:: Exercise passage ::

Is Stress an Emotion: The Pros and Cons to Health
Time is ticking away. The paper you were given weeks to write is due in 24 hours, and you haven’t written a word yet. This means another all-night crunch filled with energy drinks and coffee, but you manage to make it to class paper in hand. This isn’t the way to work that’s usually defined in syllabuses, but many otherwise brilliant minds and high achievers admit to this type of work ethic. These individuals claim that the stress of the deadline is the motivation they need to do their best work. This leads many to question, Is stress an emotion that is good or will it have consequences to health?
In this way stress is good. The feeling of pressure from a deadline or a need to succeed forces those feeling this stress to focus all their energy into a single action. If they allowed themselves more time they will tell you, the normal distractions of the day will affect their work and their thoughts will not flow as well.

:::

Parts of the exercise ▸
• 1. Answer these questions from the passage on stress:
(a) How many hours remain before the paper is due?
(b) What do the high achievers say gives them the motivation to do their best work?
(c) What feeling forces those under stress to focus all their energy into a single action?
• 2. Carry the passage on stress forward from its final sentence.

:: Data shown ::

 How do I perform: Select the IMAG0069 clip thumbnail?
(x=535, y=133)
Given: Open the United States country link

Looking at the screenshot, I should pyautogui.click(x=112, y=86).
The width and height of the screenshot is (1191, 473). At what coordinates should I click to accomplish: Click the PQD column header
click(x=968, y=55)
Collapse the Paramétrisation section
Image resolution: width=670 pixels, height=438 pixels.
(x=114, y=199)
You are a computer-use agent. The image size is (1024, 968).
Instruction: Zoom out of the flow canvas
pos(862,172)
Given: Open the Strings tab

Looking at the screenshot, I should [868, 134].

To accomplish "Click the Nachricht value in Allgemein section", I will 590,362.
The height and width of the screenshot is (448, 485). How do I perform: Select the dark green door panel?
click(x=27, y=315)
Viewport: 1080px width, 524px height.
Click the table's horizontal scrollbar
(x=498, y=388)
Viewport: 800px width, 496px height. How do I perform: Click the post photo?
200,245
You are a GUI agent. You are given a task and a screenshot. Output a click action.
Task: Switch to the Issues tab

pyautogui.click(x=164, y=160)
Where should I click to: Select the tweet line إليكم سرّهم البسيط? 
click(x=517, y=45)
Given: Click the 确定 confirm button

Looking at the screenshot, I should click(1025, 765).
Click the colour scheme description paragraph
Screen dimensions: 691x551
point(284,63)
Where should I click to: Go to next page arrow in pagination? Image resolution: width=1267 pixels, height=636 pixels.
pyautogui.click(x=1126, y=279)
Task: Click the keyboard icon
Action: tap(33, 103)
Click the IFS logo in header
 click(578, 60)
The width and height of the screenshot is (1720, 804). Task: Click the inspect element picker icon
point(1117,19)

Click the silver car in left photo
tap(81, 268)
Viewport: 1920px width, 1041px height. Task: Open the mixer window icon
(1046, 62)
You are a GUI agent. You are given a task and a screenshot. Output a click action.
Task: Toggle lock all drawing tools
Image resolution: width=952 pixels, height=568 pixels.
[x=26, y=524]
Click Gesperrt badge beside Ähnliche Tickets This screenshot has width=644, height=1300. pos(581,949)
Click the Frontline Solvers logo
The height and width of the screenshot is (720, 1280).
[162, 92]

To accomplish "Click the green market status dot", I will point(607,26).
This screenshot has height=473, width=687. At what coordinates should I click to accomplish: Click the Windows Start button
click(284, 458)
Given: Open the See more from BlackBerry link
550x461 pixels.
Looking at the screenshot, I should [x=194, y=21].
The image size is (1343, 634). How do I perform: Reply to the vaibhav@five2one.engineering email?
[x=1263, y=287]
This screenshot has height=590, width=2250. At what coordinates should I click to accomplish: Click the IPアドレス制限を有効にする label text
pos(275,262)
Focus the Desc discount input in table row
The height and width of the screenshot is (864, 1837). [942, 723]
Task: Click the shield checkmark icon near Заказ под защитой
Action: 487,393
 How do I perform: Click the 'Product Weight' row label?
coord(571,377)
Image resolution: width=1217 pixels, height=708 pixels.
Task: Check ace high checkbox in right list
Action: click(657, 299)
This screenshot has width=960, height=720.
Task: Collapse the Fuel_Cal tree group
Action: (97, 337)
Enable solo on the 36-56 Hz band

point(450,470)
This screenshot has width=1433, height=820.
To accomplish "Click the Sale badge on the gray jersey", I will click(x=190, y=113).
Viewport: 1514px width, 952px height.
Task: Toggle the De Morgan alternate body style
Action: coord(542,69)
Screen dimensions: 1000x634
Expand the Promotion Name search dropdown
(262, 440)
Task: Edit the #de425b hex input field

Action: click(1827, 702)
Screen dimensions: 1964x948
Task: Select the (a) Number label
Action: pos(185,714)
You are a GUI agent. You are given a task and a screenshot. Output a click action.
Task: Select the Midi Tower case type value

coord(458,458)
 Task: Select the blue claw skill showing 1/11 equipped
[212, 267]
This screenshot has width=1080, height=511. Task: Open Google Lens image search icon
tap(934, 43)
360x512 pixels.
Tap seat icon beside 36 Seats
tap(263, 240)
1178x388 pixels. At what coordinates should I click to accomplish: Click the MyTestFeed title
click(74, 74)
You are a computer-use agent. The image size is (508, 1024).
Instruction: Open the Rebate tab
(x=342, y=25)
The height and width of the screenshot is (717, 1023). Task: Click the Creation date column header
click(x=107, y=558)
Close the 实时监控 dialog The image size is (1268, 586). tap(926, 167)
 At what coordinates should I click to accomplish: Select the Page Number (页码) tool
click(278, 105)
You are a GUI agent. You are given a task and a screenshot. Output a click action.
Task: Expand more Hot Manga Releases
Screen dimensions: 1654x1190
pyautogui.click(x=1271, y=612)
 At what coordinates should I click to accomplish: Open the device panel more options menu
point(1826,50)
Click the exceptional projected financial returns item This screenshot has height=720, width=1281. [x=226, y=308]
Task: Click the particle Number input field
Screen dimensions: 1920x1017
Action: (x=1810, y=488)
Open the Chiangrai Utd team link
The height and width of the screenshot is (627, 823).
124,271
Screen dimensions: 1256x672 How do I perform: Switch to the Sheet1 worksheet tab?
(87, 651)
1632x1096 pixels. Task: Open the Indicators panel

:::

Exercise answers ▸
• 1.
(a) 24 hours.
(b) The stress of the deadline.
(c) The feeling of pressure from a deadline or a need to succeed.

• 2.
Stress brings a burst of energy as well as focus. This burst of energy, if you define it from a certain point of view, can be fun. The rush of working hard at a goal, whether under a time crunch or not, eliminates boredom and stimulates creative thinking.
Is Stress an Emotion Without Consequences?
Research indicates these bursts of stress and the resulting feelings of fatigue in the aftermath is actually good for the immune system, while the creative bursts keep brain cells working at their peak and this could protect against diseases associated with aging such as Alzheimer’s. People who report periods of stress and have a good response to it also report shorter recovery times after accidents or surgery. Stress is even reported to keep hormones in balance.
Working in a stressful environment with time crunches can make you more resilient, motivate you and even boost brain power, however, there can be a negative side to dealing with these stresses, as well. Some stress however isn’t good, and those who report having difficulty with stress usually define one thing in common and this is not feeling in control. For example employees who have high responsibility for getting a job done, but little say in how to accomplish the tasks associated with the job report more negative stress. Also, working under stress can increase your cortisol levels and affect your sleep patterns, it can also make you more irritable and leave you feeling fatigued. So it comes down to how much stress you have for it to be harmful or healthy.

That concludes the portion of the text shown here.